Some criteria that suggest we should remove the bladder to treat the fistula:

  • large hole (>2cm)

  • large cavity where the prostate used to be. This can occur either after prostate removal for cancer or in cases where the prostate is still in place but has been radiated. In both cases, there is so much tissue descrution from the radiation that there is a large cavity where the prostate is or where it should be. This cavity is filled with infection and "dead" tissue. 

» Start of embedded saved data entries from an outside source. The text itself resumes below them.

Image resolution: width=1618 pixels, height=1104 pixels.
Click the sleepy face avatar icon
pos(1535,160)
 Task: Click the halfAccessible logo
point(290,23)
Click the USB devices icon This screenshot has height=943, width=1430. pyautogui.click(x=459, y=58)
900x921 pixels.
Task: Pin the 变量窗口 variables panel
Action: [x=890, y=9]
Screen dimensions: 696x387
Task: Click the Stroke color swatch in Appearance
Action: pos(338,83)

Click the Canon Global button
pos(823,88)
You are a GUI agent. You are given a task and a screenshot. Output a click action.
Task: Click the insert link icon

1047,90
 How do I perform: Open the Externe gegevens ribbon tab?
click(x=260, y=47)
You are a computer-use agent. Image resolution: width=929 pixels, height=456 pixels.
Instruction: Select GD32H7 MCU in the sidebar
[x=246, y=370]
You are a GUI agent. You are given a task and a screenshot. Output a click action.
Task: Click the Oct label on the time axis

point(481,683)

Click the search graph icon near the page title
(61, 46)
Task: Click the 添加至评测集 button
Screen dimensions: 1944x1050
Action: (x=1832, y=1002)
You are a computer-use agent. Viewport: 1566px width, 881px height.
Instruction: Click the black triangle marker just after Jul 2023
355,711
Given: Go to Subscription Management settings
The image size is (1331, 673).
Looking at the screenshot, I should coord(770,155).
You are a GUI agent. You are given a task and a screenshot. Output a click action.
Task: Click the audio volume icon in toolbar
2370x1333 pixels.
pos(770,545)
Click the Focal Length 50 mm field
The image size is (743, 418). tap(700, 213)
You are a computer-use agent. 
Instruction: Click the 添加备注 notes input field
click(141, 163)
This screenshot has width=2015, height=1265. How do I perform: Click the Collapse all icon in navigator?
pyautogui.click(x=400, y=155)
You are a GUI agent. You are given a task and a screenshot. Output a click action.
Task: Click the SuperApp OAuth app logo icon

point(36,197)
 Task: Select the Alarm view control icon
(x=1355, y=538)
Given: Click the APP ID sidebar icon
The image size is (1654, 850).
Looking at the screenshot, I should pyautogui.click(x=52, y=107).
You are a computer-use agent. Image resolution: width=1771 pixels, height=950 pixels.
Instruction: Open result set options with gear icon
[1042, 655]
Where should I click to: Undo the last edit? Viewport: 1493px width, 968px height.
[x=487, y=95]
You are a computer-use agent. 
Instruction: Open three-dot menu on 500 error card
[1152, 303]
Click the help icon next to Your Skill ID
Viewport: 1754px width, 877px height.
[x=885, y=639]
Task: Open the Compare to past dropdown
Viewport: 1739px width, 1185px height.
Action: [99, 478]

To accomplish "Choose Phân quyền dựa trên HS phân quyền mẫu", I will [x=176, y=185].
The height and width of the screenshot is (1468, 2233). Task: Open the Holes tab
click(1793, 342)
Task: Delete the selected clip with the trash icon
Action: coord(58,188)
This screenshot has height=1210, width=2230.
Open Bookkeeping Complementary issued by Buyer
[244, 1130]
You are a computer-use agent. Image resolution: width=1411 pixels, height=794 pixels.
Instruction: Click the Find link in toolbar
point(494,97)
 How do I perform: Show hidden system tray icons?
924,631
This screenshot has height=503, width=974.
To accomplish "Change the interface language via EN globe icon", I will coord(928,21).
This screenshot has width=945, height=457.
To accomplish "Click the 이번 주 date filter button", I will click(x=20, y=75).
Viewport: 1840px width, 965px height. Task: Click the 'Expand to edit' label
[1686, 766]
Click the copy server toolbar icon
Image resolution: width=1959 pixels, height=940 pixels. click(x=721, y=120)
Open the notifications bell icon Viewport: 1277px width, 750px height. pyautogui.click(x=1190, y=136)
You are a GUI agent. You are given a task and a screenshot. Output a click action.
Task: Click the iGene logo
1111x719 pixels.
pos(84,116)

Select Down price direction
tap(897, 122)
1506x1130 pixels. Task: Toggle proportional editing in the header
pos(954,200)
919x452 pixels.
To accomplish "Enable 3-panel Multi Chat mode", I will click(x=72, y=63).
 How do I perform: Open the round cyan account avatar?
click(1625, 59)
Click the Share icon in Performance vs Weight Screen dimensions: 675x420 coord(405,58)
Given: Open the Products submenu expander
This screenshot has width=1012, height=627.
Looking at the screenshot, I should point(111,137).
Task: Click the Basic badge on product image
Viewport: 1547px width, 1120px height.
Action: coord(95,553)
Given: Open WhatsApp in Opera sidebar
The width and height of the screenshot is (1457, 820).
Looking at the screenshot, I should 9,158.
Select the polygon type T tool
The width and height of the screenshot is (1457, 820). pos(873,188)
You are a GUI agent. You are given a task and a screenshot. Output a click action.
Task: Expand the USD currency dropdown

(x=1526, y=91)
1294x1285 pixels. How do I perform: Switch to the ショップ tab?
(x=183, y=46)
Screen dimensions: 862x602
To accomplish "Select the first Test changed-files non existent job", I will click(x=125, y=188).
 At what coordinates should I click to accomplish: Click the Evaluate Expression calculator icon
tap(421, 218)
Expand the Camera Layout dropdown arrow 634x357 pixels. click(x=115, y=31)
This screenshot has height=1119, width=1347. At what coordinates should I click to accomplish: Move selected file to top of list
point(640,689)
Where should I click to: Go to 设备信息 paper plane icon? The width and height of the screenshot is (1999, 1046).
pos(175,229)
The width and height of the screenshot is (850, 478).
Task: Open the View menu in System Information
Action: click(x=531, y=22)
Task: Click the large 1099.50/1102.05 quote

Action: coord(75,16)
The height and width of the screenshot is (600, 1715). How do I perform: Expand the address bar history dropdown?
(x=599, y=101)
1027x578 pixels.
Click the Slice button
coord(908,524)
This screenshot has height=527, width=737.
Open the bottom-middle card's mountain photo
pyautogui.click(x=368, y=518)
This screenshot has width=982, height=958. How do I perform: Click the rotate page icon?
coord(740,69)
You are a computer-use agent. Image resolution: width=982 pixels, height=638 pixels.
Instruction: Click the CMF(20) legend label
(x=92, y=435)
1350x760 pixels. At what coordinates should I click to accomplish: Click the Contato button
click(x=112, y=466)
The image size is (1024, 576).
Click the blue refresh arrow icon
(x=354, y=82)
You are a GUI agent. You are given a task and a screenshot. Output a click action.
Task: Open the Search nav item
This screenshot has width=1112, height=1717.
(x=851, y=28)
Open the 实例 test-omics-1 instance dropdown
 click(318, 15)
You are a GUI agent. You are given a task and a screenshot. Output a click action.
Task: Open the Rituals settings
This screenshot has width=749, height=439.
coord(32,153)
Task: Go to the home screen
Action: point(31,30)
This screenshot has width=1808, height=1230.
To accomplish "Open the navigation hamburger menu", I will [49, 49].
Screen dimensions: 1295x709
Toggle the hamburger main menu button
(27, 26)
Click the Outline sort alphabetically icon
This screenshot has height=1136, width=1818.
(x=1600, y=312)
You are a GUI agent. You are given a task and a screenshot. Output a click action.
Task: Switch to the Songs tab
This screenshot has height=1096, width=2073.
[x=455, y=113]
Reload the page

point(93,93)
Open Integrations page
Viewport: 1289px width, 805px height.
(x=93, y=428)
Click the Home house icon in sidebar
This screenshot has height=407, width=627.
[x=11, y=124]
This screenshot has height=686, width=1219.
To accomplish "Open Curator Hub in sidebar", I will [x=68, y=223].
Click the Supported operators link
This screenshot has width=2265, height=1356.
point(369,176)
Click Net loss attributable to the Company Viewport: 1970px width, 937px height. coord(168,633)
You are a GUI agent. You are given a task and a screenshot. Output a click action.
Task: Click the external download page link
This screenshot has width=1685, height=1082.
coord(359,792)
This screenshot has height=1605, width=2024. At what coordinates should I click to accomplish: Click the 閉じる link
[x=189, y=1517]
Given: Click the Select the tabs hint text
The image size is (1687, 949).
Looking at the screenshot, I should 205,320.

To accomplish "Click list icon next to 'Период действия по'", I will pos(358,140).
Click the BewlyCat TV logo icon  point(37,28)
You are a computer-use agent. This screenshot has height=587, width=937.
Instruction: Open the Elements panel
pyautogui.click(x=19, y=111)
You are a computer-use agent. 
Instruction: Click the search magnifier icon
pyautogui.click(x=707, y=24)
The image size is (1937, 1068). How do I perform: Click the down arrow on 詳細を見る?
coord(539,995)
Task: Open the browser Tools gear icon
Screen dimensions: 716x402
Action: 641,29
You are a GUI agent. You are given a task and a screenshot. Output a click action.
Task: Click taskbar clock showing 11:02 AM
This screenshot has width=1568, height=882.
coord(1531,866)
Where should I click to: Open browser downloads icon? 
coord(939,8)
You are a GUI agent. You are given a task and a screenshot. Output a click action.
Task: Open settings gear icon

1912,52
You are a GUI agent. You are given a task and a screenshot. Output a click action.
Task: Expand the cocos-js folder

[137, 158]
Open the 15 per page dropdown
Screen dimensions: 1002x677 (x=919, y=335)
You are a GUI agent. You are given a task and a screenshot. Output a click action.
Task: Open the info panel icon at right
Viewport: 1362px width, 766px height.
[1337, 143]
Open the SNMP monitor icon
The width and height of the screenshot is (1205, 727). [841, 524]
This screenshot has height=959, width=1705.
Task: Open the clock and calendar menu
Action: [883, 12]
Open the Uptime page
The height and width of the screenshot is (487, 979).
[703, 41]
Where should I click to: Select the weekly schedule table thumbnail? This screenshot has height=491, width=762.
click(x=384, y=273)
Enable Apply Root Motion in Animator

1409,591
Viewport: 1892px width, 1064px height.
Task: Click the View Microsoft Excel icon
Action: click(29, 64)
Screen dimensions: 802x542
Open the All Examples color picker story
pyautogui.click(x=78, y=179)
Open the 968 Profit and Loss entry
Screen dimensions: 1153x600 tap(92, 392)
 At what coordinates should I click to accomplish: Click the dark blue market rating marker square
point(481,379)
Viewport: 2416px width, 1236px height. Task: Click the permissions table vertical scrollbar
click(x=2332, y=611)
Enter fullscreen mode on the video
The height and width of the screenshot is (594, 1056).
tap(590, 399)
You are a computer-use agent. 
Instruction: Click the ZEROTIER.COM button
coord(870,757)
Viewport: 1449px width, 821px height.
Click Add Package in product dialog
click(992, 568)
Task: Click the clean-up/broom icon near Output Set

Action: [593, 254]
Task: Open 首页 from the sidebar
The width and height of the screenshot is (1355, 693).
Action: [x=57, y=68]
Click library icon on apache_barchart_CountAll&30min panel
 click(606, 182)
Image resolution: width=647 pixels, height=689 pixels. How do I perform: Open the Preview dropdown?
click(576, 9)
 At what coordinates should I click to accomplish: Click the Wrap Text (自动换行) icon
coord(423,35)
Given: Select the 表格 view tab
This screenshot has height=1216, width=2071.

  • unhealthy bladder from radiation including small bladder capacity or frequent blood in the urine

  • leaking urine from the penis (i.e., incontinence). It may not be worth fixing the hole and saving the bladder if the man will still be incontinent afterwards

Below is an example of a large fistula with a large dead tissue cavity and an unhealthy bladder from radiation. This example is best fixed with bladder removal. The tissue is too unhealthy to repair the fistula with the bladder in place. 

Radiation Cystitis: Radiation damage leads to small bladder, bladder pain and blood in the urine with clots

Large cavity of dead tissue (outlined in green): Radiation leads to tissue destruction in the area of the prostate (or where it used to be). This dead space fills with infection. 

Significant destruction of the pubic bone

Urine leakage (incontinence) may sway us to recommend bladder removal

Step 1: Remove Bladder

Step 2: Clean out the dead space. 

Step 3: Remove infected pubic bone

Step 4: Rotate the rectus ("ab") muscle down into the pelvis

Step 5: Secure the rectus muscle to the pubic bone and the edges of the dead space to help fight the infection. 

Step 6: Now that the bladder is out, we need to create a new way for the urine to exit the body safely. Perform a urinary diversion. This is almost always an ileal conduit urinary diversion. Occassionally it may be an Indiana pouch urinary diversion.